Tentu, para penguasa boleh berdalih soal prosedur hukum, stabilitas politik, atau keterbatasan anggaran. Tetapi semua itu hanyalah ilusi bila suara masa dan mahasiswa memang sengaja dibungkam. Prosedur bukan untuk membatasi namun untuk mempermudah langkah. Stabilitas politik bukan untuk mengebiri kebebasan melainkan untuk menjamin diperolihnya kebebasan. Mengabaikan suara masa dan mahasiswa sama halnya dengan menyiapkan generasi bisu yang apatis, generasi yang tak lagi peduli ketika rumah besar ini benar-benar runtuh.
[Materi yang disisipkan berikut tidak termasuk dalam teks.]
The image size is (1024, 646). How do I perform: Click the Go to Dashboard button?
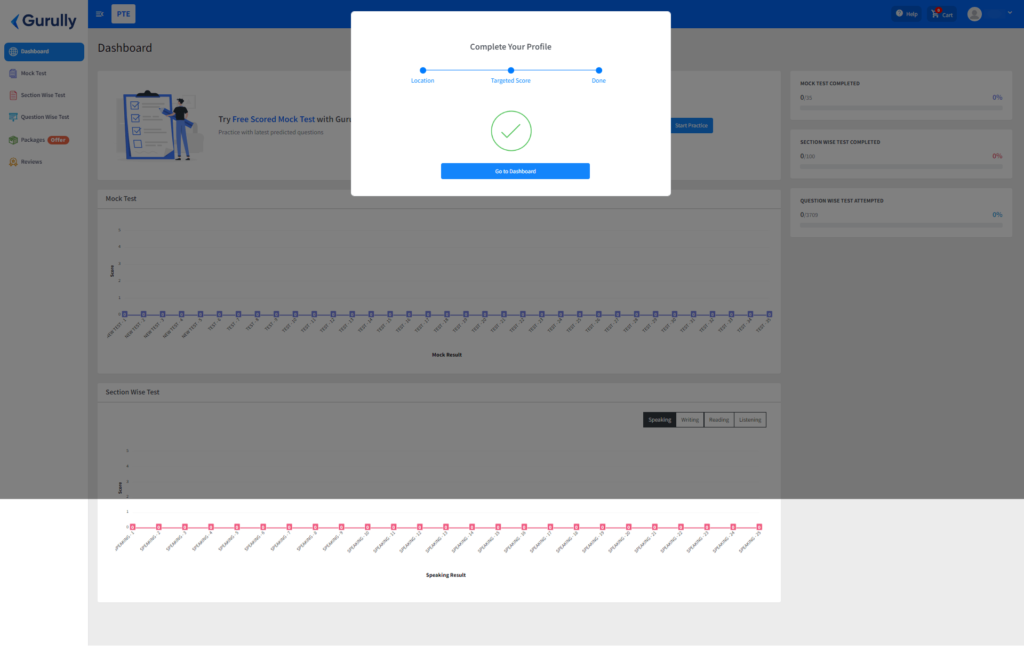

Maka, publik luas: dosen, guru, pekerja, petani, buruh, dan siapapun yang mencintai negara ini harus berani sama. Suara masa dan mahasiswa bukan ancaman, tetapi pengingat. Mereka bukan lawan negara, melainkan alarm moral bangsa. Jika kita membiarkan alarm ini mati, maka yang tersisa hanyalah keheningan yang menakutkan, keheningan bangsa yang sedang menuju keruntuhan.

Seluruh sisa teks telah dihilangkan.